**提供テキスト**
● ● ● ● ●

清少納言が書けるも
1997年に「コンピュータ」が初めて
チェス世界チャンピオンを破ったのは
有名な話だ。
スーパーコンピュータ「ディープブルー」は、
世界チャンピオン「カスパロフ」から
2勝1敗3分で歴史的勝利をあげた。
ディープブルーの戦法は数手先まで盤面読み、
盤面の優位性を数値化し、最良の1手を選択する
というものであった。
カスパロフはその戦法を逆手に取り、
動きを抑え、盤面の優位性を最小限に
することで、ミスを誘うという戦法で
先に1勝を上げた。
しかし、2局目、ディープブルーは、
誰もが最良の1手だと思う手を指さず、
思いがけない1手を指した。
このとき、カスパロフはディープブルーに
「知性」を感じ、そして敗北した。
続く3・4・5局は引き分け、6局目に敗北し、
初めてコンピュータがチェス世界チャンピオンを
破ったのだ。
このときディープブルーに知性は無く、
人工知能ではなかったと言われている。
しかし、「機械に知性がある」と感じさせたことは
確固たる事実である。
カスパロフは自分のアイデンティティーを
完全に否定されたと感じただろう。
しかも何の感情も持たない冷たい箱に。
人間が長い年月を経て積み上げてきたものを
機械に全て台無しにされる日は近い。

● ● ● ● ●

**取り組む課題**
#1 提供テキストによると、ディープブルーはカスパロフに何勝何敗何分で勝ったか。
#2 提供テキストで「1997年に「コンピュータ」が初めて」から始まる段落を、主な事実を残して箇条書きに書き直せ。

● ● ● ● ●

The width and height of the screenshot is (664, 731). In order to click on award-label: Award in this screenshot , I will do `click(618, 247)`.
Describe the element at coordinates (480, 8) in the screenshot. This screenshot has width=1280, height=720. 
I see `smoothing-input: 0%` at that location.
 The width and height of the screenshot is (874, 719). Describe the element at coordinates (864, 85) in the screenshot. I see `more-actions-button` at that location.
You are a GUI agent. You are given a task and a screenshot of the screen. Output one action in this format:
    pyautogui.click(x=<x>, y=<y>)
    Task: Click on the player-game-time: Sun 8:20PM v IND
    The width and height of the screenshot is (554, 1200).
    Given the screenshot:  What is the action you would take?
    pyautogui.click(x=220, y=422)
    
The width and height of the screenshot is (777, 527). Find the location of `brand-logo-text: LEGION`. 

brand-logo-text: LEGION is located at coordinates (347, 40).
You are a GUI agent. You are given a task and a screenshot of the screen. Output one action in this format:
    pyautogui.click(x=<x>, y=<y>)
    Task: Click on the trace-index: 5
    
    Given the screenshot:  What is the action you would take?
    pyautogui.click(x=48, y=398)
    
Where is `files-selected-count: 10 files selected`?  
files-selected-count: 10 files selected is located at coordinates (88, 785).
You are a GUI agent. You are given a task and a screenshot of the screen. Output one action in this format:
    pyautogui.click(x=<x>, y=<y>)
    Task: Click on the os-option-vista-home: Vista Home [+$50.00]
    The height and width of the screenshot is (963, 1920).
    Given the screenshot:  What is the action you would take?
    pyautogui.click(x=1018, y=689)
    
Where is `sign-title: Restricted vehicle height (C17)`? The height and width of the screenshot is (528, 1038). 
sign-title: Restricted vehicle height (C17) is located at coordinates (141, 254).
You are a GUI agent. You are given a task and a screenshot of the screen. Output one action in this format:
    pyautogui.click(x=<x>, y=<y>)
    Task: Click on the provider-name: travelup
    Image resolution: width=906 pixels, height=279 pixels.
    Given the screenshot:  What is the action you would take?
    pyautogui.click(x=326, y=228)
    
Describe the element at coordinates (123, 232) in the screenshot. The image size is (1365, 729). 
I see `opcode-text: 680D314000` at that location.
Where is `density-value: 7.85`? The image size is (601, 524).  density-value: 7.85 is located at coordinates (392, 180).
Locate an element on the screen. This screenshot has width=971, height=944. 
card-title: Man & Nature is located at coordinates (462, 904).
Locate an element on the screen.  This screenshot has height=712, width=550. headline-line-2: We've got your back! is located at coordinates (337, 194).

● ● ● ● ●

**課題の解答**
#1 2勝1敗3分。

#2
- 1997年、スーパーコンピュータ「ディープブルー」が世界チャンピオンのカスパロフに2勝1敗3分で勝ち、コンピュータが初めてチェス世界チャンピオンを破った。
- ディープブルーの戦法は、数手先まで盤面を読み、盤面の優位性を数値化して最良の1手を選ぶというものだった。
- カスパロフは動きを抑えて盤面の優位性を最小限にし、ミスを誘う戦法で先に1勝した。
- 2局目、ディープブルーは誰もが最良と思う手を指さず、思いがけない1手を指した。カスパロフはそこに「知性」を感じ、敗北した。
- 3・4・5局は引き分け、6局目はカスパロフが敗北した。
- ディープブルーに知性は無く、人工知能ではなかったと言われる。しかし「機械に知性がある」と感じさせたことは確固たる事実である。
- カスパロフは、何の感情も持たない機械に自分のアイデンティティーを完全に否定されたと感じただろう。
- 人間が長い年月を経て積み上げてきたものを、機械に全て台無しにされる日は近い。